Pendant trois semaines, les bombardiers américains pulvérisèrent une forteresse insulaire défendue uniquement par le brouillard et des chiens abandonnés.
La Flotte Fantôme : Quand les Bombardiers Alliés Anéantirent l'Île Déserte de Kiska
L'Invasion Sans Effusion de Sang de l'Opération Cottage Qui Fit Tout de Même 300 Morts
Les forces alliées bombardèrent et envahirent l'île de Kiska pendant des semaines, pour découvrir que le Japon l'avait secrètement évacuée—pourtant 313 hommes y perdirent la vie.
Le brouillard s'étendait, épais, sur les eaux des Aléoutiennes en ce 3 juin 1943, tandis que les forces américaines et canadiennes se préparaient à ce que les renseignements annonçaient comme un assaut amphibie brutal. L'île de Kiska, cet éperon volcanique gelé aux confins de la mer de Béring, était en territoire occupé par les Japonais depuis exactement un an. Les reconnaissances aériennes montraient des fortifications, des emplacements de canons, et ce qui semblait être une garnison d'environ 10 000 soldats ennemis retranchés dans la toundra.
Pendant des semaines, la campagne de bombardement la plus intensive du théâtre des Aléoutiennes avait pilonné l'île. Les navires de guerre de la Navy projetaient leurs obus dans le brouillard. Des B-24 Liberator larguaient leurs charges à travers les trouées de l'éternelle couverture nuageuse.

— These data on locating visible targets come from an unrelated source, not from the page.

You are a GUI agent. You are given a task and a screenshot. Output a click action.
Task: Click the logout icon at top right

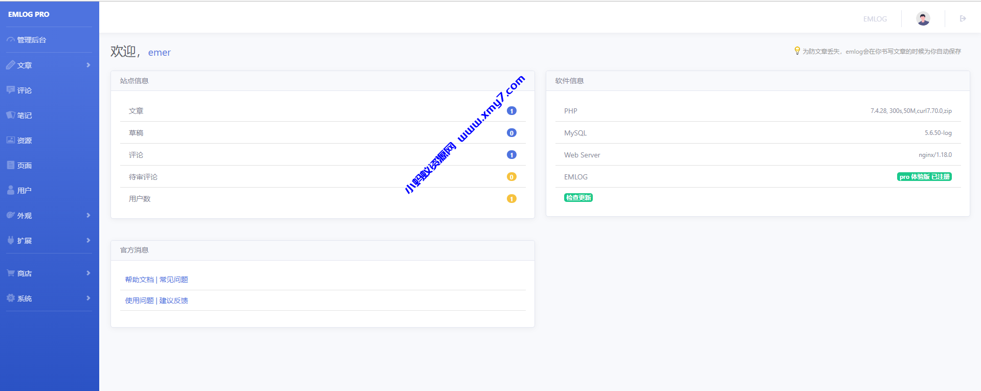click(x=963, y=19)
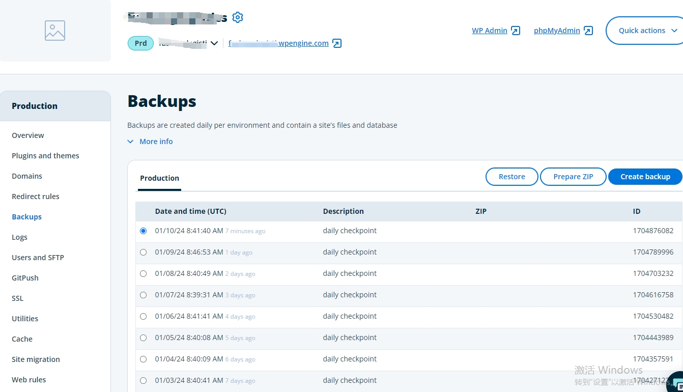Screen dimensions: 683x392
Task: Select the 01/07/24 8:39:31 AM backup
Action: coord(143,295)
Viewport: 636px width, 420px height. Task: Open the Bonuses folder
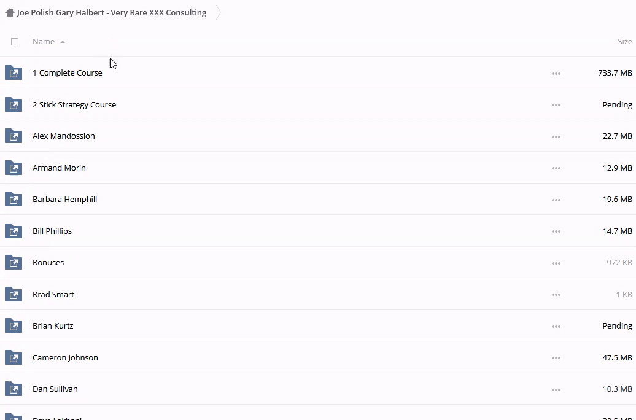(x=48, y=263)
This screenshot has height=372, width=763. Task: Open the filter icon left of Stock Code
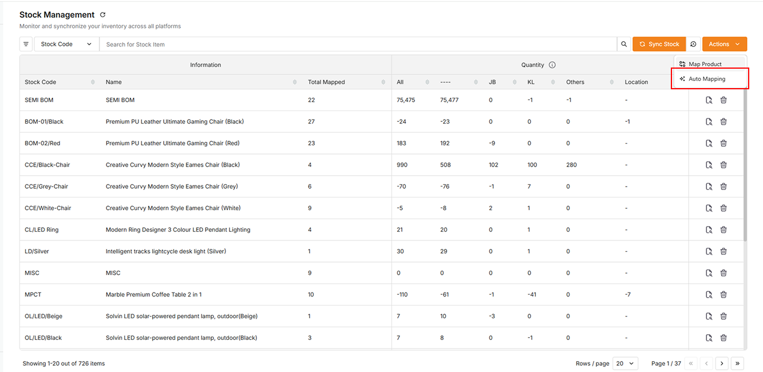point(26,44)
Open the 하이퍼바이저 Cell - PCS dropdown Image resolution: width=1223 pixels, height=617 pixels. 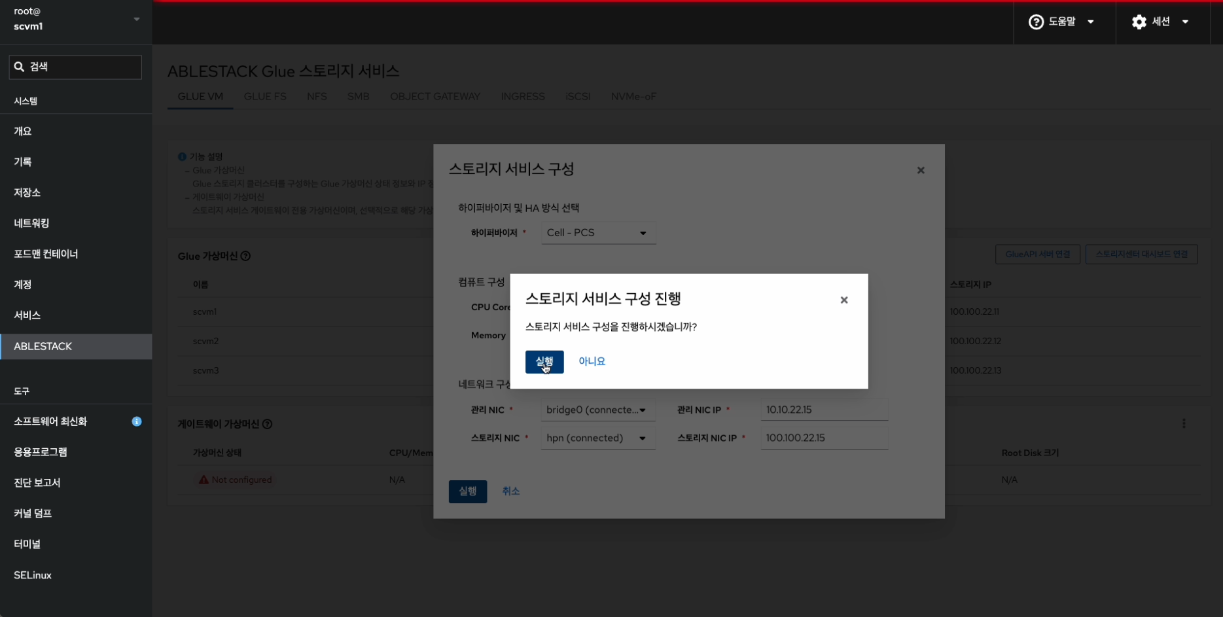[x=597, y=233]
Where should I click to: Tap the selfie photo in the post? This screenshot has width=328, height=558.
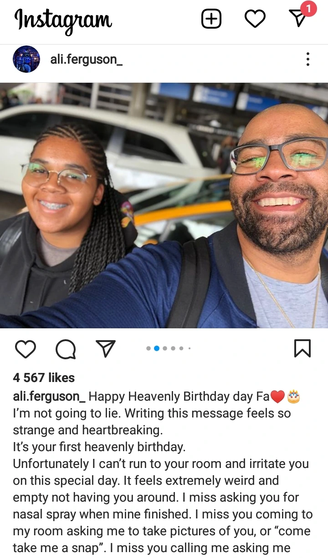pyautogui.click(x=164, y=205)
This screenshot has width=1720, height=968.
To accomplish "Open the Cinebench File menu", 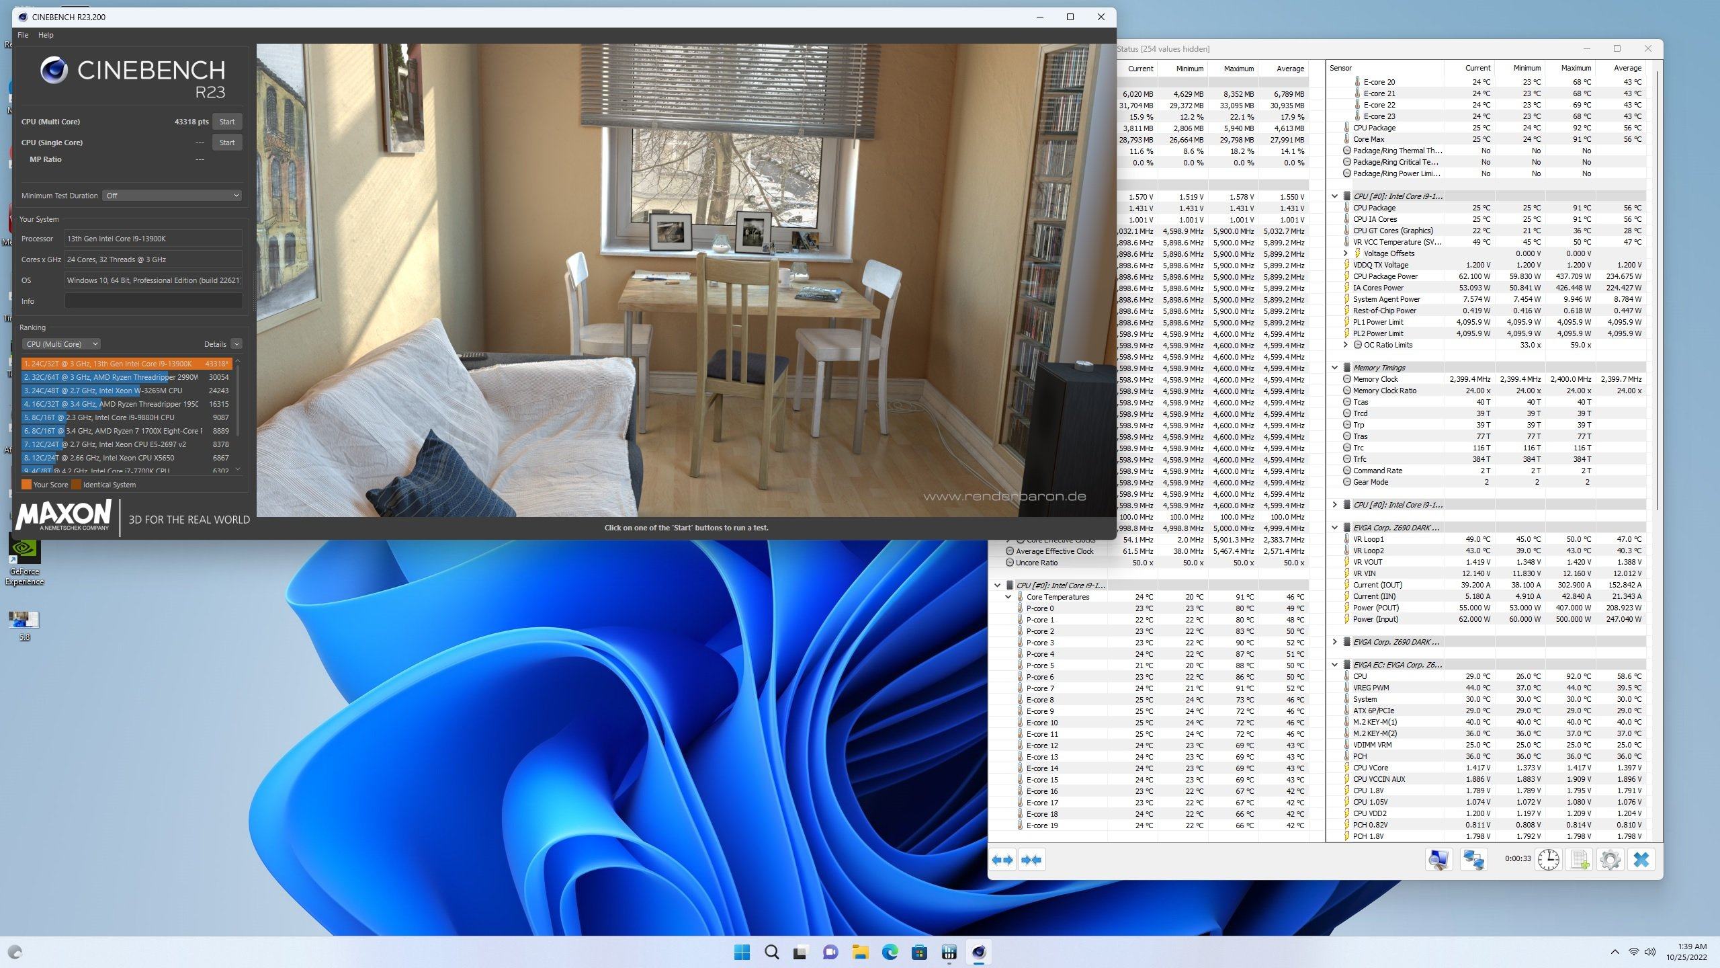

Les Japonais, semblait-il, enduraient simplement l'assaut, attendant leur heure.
Mais sous ce rideau de brouillard et d'artillerie, quelque chose de remarquable s'était produit. Entre le 21 et le 28 juillet, sous le couvert de cette même météo qui aveuglait les reconnaissances américaines, la Marine Impériale japonaise avait exécuté l'Opération Ke-Go…
💡 Durant l'invasion de Kiska, les forces alliées capturèrent plusieurs chiens japonais abandonnés sur place, dont un que les soldats américains adoptèrent et baptisèrent « Explosion » après qu'il eut survécu à des semaines de bombardement naval.